WORK INSTRUCTIONS: Every record must appear in your reply exactly as written.

SOURCE MATERIAL:

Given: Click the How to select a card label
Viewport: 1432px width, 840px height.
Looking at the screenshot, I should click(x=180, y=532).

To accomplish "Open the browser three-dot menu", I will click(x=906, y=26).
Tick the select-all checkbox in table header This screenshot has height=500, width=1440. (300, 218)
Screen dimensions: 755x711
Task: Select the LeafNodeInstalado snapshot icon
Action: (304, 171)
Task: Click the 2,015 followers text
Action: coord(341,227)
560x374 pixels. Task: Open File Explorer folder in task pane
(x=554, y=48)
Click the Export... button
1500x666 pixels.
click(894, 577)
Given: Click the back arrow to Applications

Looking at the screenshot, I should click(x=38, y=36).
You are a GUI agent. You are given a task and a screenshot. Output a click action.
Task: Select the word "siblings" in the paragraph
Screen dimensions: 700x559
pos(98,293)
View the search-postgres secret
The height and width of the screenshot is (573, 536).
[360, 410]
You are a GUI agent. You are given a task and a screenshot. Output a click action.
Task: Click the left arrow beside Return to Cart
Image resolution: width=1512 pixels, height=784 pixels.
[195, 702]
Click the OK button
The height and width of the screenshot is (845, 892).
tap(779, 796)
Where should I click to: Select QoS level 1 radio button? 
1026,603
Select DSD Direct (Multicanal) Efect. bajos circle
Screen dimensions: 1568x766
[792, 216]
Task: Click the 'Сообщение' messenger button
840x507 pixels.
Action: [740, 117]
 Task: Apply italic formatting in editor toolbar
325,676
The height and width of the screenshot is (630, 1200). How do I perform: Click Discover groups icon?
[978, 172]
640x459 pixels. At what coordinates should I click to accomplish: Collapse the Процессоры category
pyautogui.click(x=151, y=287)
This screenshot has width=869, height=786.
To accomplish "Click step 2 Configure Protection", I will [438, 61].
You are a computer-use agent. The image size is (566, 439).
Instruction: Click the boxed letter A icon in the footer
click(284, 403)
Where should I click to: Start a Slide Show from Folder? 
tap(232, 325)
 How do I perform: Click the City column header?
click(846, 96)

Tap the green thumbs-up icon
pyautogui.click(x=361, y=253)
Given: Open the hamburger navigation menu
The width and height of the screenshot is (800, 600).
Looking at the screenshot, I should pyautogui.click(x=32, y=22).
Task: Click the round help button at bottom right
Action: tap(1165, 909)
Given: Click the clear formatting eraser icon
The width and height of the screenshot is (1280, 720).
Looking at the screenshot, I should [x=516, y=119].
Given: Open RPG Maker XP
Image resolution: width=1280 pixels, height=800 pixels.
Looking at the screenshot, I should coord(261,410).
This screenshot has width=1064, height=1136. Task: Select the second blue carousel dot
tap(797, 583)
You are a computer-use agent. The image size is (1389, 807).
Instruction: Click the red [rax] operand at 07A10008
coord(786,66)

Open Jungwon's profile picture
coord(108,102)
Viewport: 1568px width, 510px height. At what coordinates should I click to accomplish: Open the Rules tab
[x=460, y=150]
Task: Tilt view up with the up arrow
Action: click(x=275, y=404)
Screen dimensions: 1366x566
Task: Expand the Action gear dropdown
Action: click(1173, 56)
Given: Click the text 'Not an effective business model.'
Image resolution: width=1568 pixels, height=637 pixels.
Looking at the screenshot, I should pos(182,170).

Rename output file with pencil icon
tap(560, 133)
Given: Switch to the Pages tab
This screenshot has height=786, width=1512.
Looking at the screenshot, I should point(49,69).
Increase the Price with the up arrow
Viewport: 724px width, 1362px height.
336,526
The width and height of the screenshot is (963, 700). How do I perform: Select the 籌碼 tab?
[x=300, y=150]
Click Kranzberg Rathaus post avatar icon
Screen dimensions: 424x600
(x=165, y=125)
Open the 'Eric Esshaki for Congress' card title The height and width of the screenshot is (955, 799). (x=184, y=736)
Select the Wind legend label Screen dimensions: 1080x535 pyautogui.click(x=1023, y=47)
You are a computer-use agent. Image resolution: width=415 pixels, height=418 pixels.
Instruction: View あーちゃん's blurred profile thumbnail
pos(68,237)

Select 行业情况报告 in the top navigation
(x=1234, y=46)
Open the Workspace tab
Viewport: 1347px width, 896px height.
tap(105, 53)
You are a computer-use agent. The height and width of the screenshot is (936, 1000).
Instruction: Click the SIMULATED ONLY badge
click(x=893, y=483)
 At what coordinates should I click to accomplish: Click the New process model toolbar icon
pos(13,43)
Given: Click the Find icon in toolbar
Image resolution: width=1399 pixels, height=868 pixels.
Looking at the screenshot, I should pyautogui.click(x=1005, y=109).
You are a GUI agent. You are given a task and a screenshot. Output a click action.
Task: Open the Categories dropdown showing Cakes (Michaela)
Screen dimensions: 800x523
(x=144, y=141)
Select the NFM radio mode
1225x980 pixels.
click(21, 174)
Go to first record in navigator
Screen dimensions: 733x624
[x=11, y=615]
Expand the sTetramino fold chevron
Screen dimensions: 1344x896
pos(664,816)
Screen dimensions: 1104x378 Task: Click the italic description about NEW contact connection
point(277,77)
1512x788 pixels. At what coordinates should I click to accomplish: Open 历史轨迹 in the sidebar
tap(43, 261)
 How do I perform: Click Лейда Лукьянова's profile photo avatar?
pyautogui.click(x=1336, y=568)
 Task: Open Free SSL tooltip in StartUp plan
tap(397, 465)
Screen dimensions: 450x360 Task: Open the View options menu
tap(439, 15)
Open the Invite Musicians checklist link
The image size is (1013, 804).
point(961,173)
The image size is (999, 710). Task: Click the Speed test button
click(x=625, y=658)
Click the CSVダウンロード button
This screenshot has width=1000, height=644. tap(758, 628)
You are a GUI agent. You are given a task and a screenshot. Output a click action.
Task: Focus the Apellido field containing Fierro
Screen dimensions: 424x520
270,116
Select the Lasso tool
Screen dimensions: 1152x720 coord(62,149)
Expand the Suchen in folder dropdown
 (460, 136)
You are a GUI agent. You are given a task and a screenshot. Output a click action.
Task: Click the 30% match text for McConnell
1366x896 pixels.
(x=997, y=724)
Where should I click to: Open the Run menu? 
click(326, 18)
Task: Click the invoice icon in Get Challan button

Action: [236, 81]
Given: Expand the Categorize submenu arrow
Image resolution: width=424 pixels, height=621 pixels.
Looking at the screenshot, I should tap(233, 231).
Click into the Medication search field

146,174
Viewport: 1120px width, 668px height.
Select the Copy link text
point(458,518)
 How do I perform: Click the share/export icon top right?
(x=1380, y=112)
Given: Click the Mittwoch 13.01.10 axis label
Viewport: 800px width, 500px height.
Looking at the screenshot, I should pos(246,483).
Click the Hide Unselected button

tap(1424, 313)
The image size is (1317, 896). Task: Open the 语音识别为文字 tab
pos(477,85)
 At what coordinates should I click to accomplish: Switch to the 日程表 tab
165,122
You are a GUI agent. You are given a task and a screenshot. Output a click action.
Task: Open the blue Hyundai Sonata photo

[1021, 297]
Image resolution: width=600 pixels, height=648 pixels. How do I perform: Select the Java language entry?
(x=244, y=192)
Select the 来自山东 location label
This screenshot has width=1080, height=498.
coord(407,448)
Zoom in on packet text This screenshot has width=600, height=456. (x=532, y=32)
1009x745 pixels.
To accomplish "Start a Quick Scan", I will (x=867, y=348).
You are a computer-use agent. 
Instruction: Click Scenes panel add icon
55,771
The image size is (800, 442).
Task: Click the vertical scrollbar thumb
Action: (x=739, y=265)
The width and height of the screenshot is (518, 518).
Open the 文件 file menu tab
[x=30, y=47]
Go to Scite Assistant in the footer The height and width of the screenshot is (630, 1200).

WRITTEN RESPONSE:
Given: Click the How to select a card label
Viewport: 1432px width, 840px height.
Looking at the screenshot, I should click(x=180, y=532).

To accomplish "Open the browser three-dot menu", I will click(x=906, y=26).
Tick the select-all checkbox in table header This screenshot has height=500, width=1440. (300, 218)
Screen dimensions: 755x711
Task: Select the LeafNodeInstalado snapshot icon
Action: (304, 171)
Task: Click the 2,015 followers text
Action: coord(341,227)
560x374 pixels. Task: Open File Explorer folder in task pane
(x=554, y=48)
Click the Export... button
1500x666 pixels.
click(894, 577)
Given: Click the back arrow to Applications

Looking at the screenshot, I should click(x=38, y=36).
You are a GUI agent. You are given a task and a screenshot. Output a click action.
Task: Select the word "siblings" in the paragraph
Screen dimensions: 700x559
pos(98,293)
View the search-postgres secret
The height and width of the screenshot is (573, 536).
[360, 410]
You are a GUI agent. You are given a task and a screenshot. Output a click action.
Task: Click the left arrow beside Return to Cart
Image resolution: width=1512 pixels, height=784 pixels.
[195, 702]
Click the OK button
The height and width of the screenshot is (845, 892).
tap(779, 796)
Where should I click to: Select QoS level 1 radio button? 
1026,603
Select DSD Direct (Multicanal) Efect. bajos circle
Screen dimensions: 1568x766
[792, 216]
Task: Click the 'Сообщение' messenger button
840x507 pixels.
Action: [740, 117]
 Task: Apply italic formatting in editor toolbar
325,676
The height and width of the screenshot is (630, 1200). How do I perform: Click Discover groups icon?
[978, 172]
640x459 pixels. At what coordinates should I click to accomplish: Collapse the Процессоры category
pyautogui.click(x=151, y=287)
This screenshot has width=869, height=786.
To accomplish "Click step 2 Configure Protection", I will [438, 61].
You are a computer-use agent. The image size is (566, 439).
Instruction: Click the boxed letter A icon in the footer
click(284, 403)
Where should I click to: Start a Slide Show from Folder? 
tap(232, 325)
 How do I perform: Click the City column header?
click(846, 96)

Tap the green thumbs-up icon
pyautogui.click(x=361, y=253)
Given: Open the hamburger navigation menu
The width and height of the screenshot is (800, 600).
Looking at the screenshot, I should pyautogui.click(x=32, y=22).
Task: Click the round help button at bottom right
Action: tap(1165, 909)
Given: Click the clear formatting eraser icon
The width and height of the screenshot is (1280, 720).
Looking at the screenshot, I should [x=516, y=119].
Given: Open RPG Maker XP
Image resolution: width=1280 pixels, height=800 pixels.
Looking at the screenshot, I should coord(261,410).
This screenshot has width=1064, height=1136. Task: Select the second blue carousel dot
tap(797, 583)
You are a computer-use agent. The image size is (1389, 807).
Instruction: Click the red [rax] operand at 07A10008
coord(786,66)

Open Jungwon's profile picture
coord(108,102)
Viewport: 1568px width, 510px height. At what coordinates should I click to accomplish: Open the Rules tab
[x=460, y=150]
Task: Tilt view up with the up arrow
Action: click(x=275, y=404)
Screen dimensions: 1366x566
Task: Expand the Action gear dropdown
Action: click(1173, 56)
Given: Click the text 'Not an effective business model.'
Image resolution: width=1568 pixels, height=637 pixels.
Looking at the screenshot, I should pos(182,170).

Rename output file with pencil icon
tap(560, 133)
Given: Switch to the Pages tab
This screenshot has height=786, width=1512.
Looking at the screenshot, I should point(49,69).
Increase the Price with the up arrow
Viewport: 724px width, 1362px height.
336,526
The width and height of the screenshot is (963, 700). How do I perform: Select the 籌碼 tab?
[x=300, y=150]
Click Kranzberg Rathaus post avatar icon
Screen dimensions: 424x600
(x=165, y=125)
Open the 'Eric Esshaki for Congress' card title The height and width of the screenshot is (955, 799). (x=184, y=736)
Select the Wind legend label Screen dimensions: 1080x535 pyautogui.click(x=1023, y=47)
You are a computer-use agent. Image resolution: width=415 pixels, height=418 pixels.
Instruction: View あーちゃん's blurred profile thumbnail
pos(68,237)

Select 行业情况报告 in the top navigation
(x=1234, y=46)
Open the Workspace tab
Viewport: 1347px width, 896px height.
tap(105, 53)
You are a computer-use agent. The height and width of the screenshot is (936, 1000).
Instruction: Click the SIMULATED ONLY badge
click(x=893, y=483)
 At what coordinates should I click to accomplish: Click the New process model toolbar icon
pos(13,43)
Given: Click the Find icon in toolbar
Image resolution: width=1399 pixels, height=868 pixels.
Looking at the screenshot, I should pyautogui.click(x=1005, y=109).
You are a GUI agent. You are given a task and a screenshot. Output a click action.
Task: Open the Categories dropdown showing Cakes (Michaela)
Screen dimensions: 800x523
(x=144, y=141)
Select the NFM radio mode
1225x980 pixels.
click(21, 174)
Go to first record in navigator
Screen dimensions: 733x624
[x=11, y=615]
Expand the sTetramino fold chevron
Screen dimensions: 1344x896
pos(664,816)
Screen dimensions: 1104x378 Task: Click the italic description about NEW contact connection
point(277,77)
1512x788 pixels. At what coordinates should I click to accomplish: Open 历史轨迹 in the sidebar
tap(43, 261)
 How do I perform: Click Лейда Лукьянова's profile photo avatar?
pyautogui.click(x=1336, y=568)
 Task: Open Free SSL tooltip in StartUp plan
tap(397, 465)
Screen dimensions: 450x360 Task: Open the View options menu
tap(439, 15)
Open the Invite Musicians checklist link
The image size is (1013, 804).
point(961,173)
The image size is (999, 710). Task: Click the Speed test button
click(x=625, y=658)
Click the CSVダウンロード button
This screenshot has width=1000, height=644. tap(758, 628)
You are a GUI agent. You are given a task and a screenshot. Output a click action.
Task: Focus the Apellido field containing Fierro
Screen dimensions: 424x520
270,116
Select the Lasso tool
Screen dimensions: 1152x720 coord(62,149)
Expand the Suchen in folder dropdown
 (460, 136)
You are a GUI agent. You are given a task and a screenshot. Output a click action.
Task: Click the 30% match text for McConnell
1366x896 pixels.
(x=997, y=724)
Where should I click to: Open the Run menu? 
click(326, 18)
Task: Click the invoice icon in Get Challan button

Action: [236, 81]
Given: Expand the Categorize submenu arrow
Image resolution: width=424 pixels, height=621 pixels.
Looking at the screenshot, I should tap(233, 231).
Click into the Medication search field

146,174
Viewport: 1120px width, 668px height.
Select the Copy link text
point(458,518)
 How do I perform: Click the share/export icon top right?
(x=1380, y=112)
Given: Click the Mittwoch 13.01.10 axis label
Viewport: 800px width, 500px height.
Looking at the screenshot, I should pos(246,483).
Click the Hide Unselected button

tap(1424, 313)
The image size is (1317, 896). Task: Open the 语音识别为文字 tab
pos(477,85)
 At what coordinates should I click to accomplish: Switch to the 日程表 tab
165,122
You are a GUI agent. You are given a task and a screenshot. Output a click action.
Task: Open the blue Hyundai Sonata photo

[1021, 297]
Image resolution: width=600 pixels, height=648 pixels. How do I perform: Select the Java language entry?
(x=244, y=192)
Select the 来自山东 location label
This screenshot has width=1080, height=498.
coord(407,448)
Zoom in on packet text This screenshot has width=600, height=456. (x=532, y=32)
1009x745 pixels.
To accomplish "Start a Quick Scan", I will (x=867, y=348).
You are a computer-use agent. 
Instruction: Click Scenes panel add icon
55,771
The image size is (800, 442).
Task: Click the vertical scrollbar thumb
Action: (x=739, y=265)
The width and height of the screenshot is (518, 518).
Open the 文件 file menu tab
[x=30, y=47]
Go to Scite Assistant in the footer The height and width of the screenshot is (630, 1200).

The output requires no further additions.